Swansea City's goal drought finally came to end as Zan Vipotnik and Florian Bianchini struck in a 2-1 victory at Oxford United.
Vipotnik swept home Swansea’s first goal in 563 minutes of Championship football from close range before fellow summer recruit Bianchini steered in his first for the club.
Substitute Dane Scarlett's smart finish gave Des Buckingham's side hope of an unlikely late revival, but Swansea held on to end Oxford’s unbeaten home record in 2024-25.
This was a first victory in seven league games for Luke Williams' team, but it is now eight matches without a win for Oxford.
The hosts had their share of chances, with Ruben Rodrigues heading against the bar and Greg Leigh nodding narrowly wide in added time.
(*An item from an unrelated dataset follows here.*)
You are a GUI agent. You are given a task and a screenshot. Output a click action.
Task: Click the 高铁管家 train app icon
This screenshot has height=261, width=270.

But Swansea, who also hit the woodwork through Myles Peart-Harris, were worthy winners.
They climb to 11th in the table with the day’s later fixtures to come, while Oxford drop to 16th.
Having gone five games without finding the target, Swansea looked a team determined to finally change the record during a first half they dominated.
There was early frustration as Matt Grimes' shot was unwittingly blocked by his team-mate, Josh Key, before Peart-Harris headed against the bar from Grimes’ corner.
Swansea’s goal – their first since 29 September - finally came seven minutes before half-time, when the impressive Key rolled a pass down the right flank for Ronald and his ball across the face left Slovenia striker Vipotnik to tap in at the far post.
Having offered nothing until that point, Oxford suddenly found some attacking momentum just before the break, with Tyler Goodrham’s shot well blocked by Harry Darling.
From the Josh McEachran corner which followed, Rodrigues' close-range header flicked to safety off the bar.
There was a feeling that Oxford simply had to improve after the break – and they duly created a golden chance as the stretching Mark Harris shot over from substitute Idris El Mizouni’s cross.
Swansea threatened too, with Vipotnik drawing a decent save from Jamie Cumming, before Oxford substitute Malcolm Ebiowei sliced wastefully wide.
The visitors looked to have secured the points when Goncalo Franco’s well-weighted pass allowed £2m signing Bianchini to arrow a low shot across Cumming and into the far corner.
But there was drama to come, with Scarlett’s shot nutmegging Harry Darling and nestling in the far corner to give Oxford hope.
They had one big chance to level, when Will Vaulks' long throw was half-cleared and he sent the ball back into the area, but Leigh headed just the wrong side of the post.
Oxford head coach Des Buckingham:
"I didn’t think we were very good at all for very large periods of the game.
"Despite not being very good with the ball, we have still created three very good goalscoring moments before Dane scored.
"We are so much better than what we have shown. We need to make sure we believe we are good enough to do what we do at this level.
"We have had a really good six to eight months. We knew this year was going to be a challenge. We will lose games of football, but we are not losing them that way, not while I am here."
Swansea head coach Luke Williams:
"I think we deserved to win. That’s really important for me.
"Oxford threw absolutely everything at us and I think we could have dealt with that a bit better, but I still think we were value for the victory.
"We played football how we want to play from the beginning. I don't think we waited for a goal to start playing.
"The point is I am trying to convince the players that if we play in a certain way from the beginning of games and throughout games, goals will come."